Recorded information:
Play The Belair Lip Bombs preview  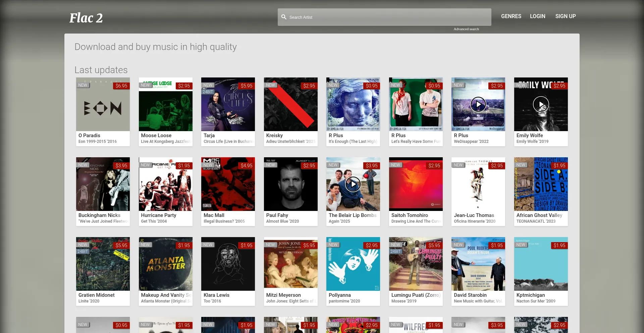(x=353, y=184)
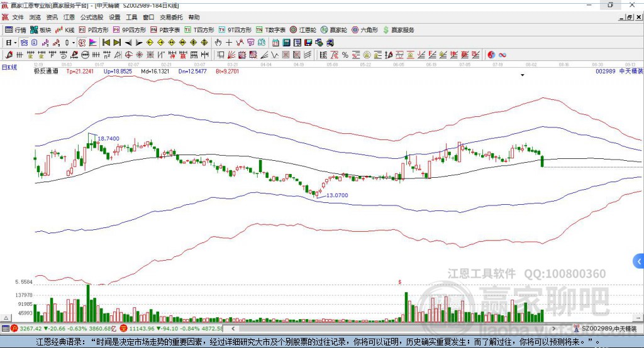Toggle the highlighted blue overlay chart button
Image resolution: width=644 pixels, height=348 pixels.
click(24, 43)
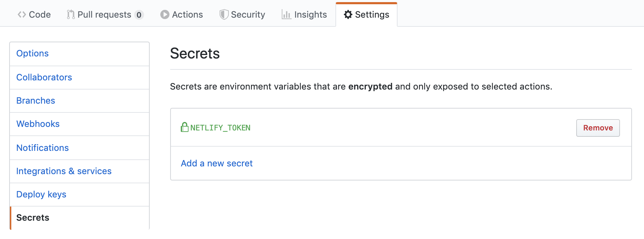The width and height of the screenshot is (644, 239).
Task: Click the pull request branch icon
Action: pyautogui.click(x=71, y=14)
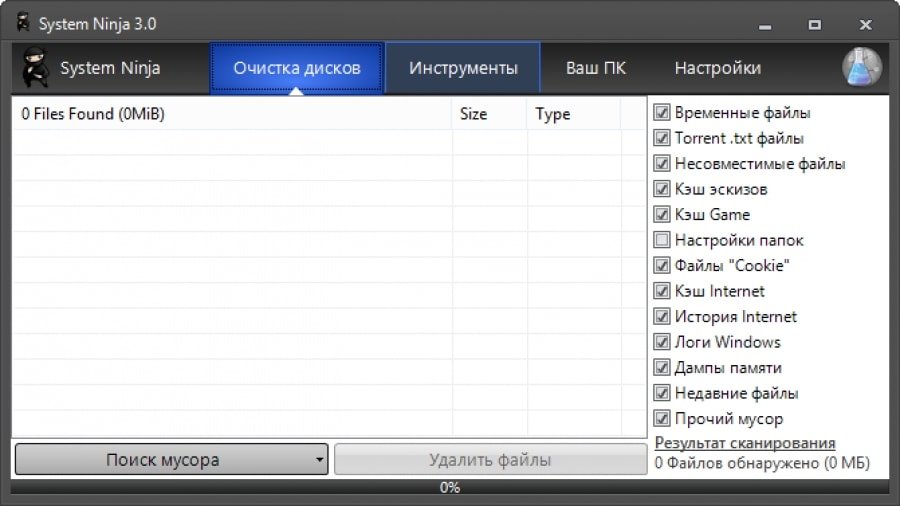This screenshot has width=900, height=506.
Task: Click the ninja logo icon beside System Ninja
Action: click(x=36, y=68)
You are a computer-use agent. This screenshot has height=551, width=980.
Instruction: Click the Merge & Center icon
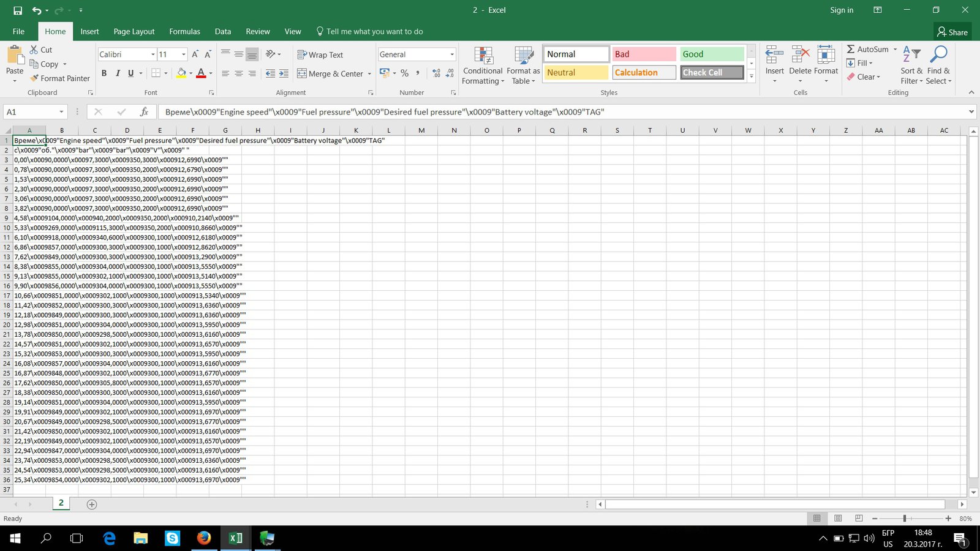click(302, 73)
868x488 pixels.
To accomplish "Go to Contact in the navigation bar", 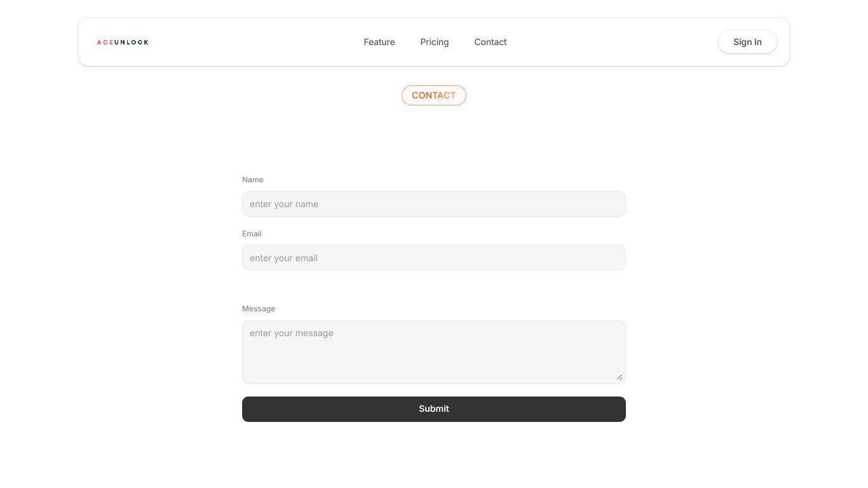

Work task: Quote, without alteration, the lines running from the line containing "You are a computer-use" to the last line of the entries, and include no pictures.

Solution:
You are a computer-use agent. This screenshot has height=551, width=980.
Instruction: Click the Merge & Center icon
click(302, 73)
868x488 pixels.
To accomplish "Go to Contact in the navigation bar", 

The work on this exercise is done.